§ REQUIRED TASK 1
Please explain, in one to three sentences, why the AFC article says the Chargers' short-passing approach would have been even better against Kansas City.
§ REQUIRED TASK 2
Carry on the AFC article from the point where it stops.

§ EXTRACT PROVIDED
(begin)
The Bills and Chiefs remain in a class of their own, but through two weeks, teams across the rest of the conference are starting to show where they belong

Getty Images/Ringer illustration

After we spent the offseason hyping up what figured to be a widely competitive AFC race, through two weeks, it once again feels like a two-team battle between Kansas City and Buffalo. The Chiefs are 2-0 following a come-from-behind victory over the Chargers on Thursday night, and the Bills can join them with a win over an overmatched Titans team on Monday. Meanwhile, the rest of last season’s AFC playoff field is a combined 2-7, and an unproven Dolphins squad is the conference’s only other team with a winning record.

It’s not going to stay that way, though. While there does seem to be a clear divide between the two AFC powerhouses and everyone else, the conference is deep with talented teams that have the capacity to make a postseason run. As we close the book on Week 2, the AFC’s middle class is awfully cluttered—so let’s sort through which teams actually pose a threat to the Bills and Chiefs, and which don’t stand a chance.

The Legit Threats

Los Angeles Chargers

The Chargers Charger’d on Thursday night. That’s really the only way to put it after Los Angeles failed to take advantage of a mistake-prone Patrick Mahomes in Kansas City. The 27-24 loss could end up deciding the AFC West—but as tough as that result was for this young Chargers team, there are a lot of positives to take away. Justin Herbert proved capable of keeping up with the NFL’s best quarterback and even outplayed Mahomes at times. Busted-up ribs couldn’t stop Herbert from making one of the more impressive throws of the young season.

And outside of the game-changing pick-six in the red zone—which was more of a miscommunication than an outright mistake—the 24-year-old played a clean game without his top receiver, Keenan Allen. L.A.’s dink-and-dunk approach was effective for the most part, and it would have been even better with its best underneath option available.
(end)
§ RECORDS
(begin)
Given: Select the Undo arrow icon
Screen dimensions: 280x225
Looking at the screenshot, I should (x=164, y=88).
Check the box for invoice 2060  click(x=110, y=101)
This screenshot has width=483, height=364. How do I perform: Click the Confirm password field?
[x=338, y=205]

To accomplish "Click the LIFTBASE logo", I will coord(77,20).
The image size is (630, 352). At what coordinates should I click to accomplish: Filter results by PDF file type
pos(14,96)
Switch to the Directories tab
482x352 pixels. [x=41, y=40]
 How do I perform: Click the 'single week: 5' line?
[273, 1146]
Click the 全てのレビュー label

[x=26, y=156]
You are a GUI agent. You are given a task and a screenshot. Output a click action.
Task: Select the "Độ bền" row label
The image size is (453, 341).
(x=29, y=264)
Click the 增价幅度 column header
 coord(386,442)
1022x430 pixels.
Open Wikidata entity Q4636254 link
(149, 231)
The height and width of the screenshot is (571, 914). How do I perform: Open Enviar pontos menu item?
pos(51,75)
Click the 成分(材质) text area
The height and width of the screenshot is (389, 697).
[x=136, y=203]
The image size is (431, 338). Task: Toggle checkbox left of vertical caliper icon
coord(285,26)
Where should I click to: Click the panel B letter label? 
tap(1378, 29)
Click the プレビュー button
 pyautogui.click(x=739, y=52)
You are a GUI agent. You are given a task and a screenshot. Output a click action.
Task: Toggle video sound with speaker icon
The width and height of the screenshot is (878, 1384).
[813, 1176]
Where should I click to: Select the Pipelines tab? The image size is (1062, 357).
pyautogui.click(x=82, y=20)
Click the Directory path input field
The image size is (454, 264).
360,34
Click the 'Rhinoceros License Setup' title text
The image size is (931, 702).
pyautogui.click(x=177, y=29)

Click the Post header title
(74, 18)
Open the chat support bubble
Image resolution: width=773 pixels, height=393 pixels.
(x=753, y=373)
(end)
§ TASK RESPONSE 1
The Chargers' dink-and-dunk approach would have been more effective with their best underneath option available. That option, top receiver Keenan Allen, did not play in the game.

§ TASK RESPONSE 2
More importantly, Brandon Staley’s rebuilt defense, which got J.C. Jackson back from injury, lived up to its preseason billing. Mahomes came out of the game with a decent statline, but he had a few interceptions dropped and another wiped out by a questionable flag. The most impressive part? The Chargers didn’t do anything too elaborate in coverage. Staley mostly opted for single-high looks—which you’re not supposed to do against Mahomes—and L.A. generally got the better of the matchup.

There are some glaring issues with the Chargers offense—Herbert ranking 26th in average depth of target being chief among them—but we know this unit is playoff-caliber. And the season’s first two weeks suggest the defense might be catching up after dragging the team down a season ago. There will be many more tests to come for Staley’s defense, but it may have already passed the toughest one it will face all regular season.

Baltimore Ravens

Sunday should have been a celebratory day for Baltimore. Through three quarters, Baltimore held a 35-14 lead over a Dolphins team that didn’t seem to pose much of a threat. Lamar Jackson was averaging 13.4 yards per dropback and he’d just ripped off a 79-yard touchdown run to extend the lead. On the other side of the ball, Tua Tagovailoa had thrown two interceptions and was averaging just 5.8 air yards per attempt going into the fourth quarter … and then the Ravens secondary forgot how to play football.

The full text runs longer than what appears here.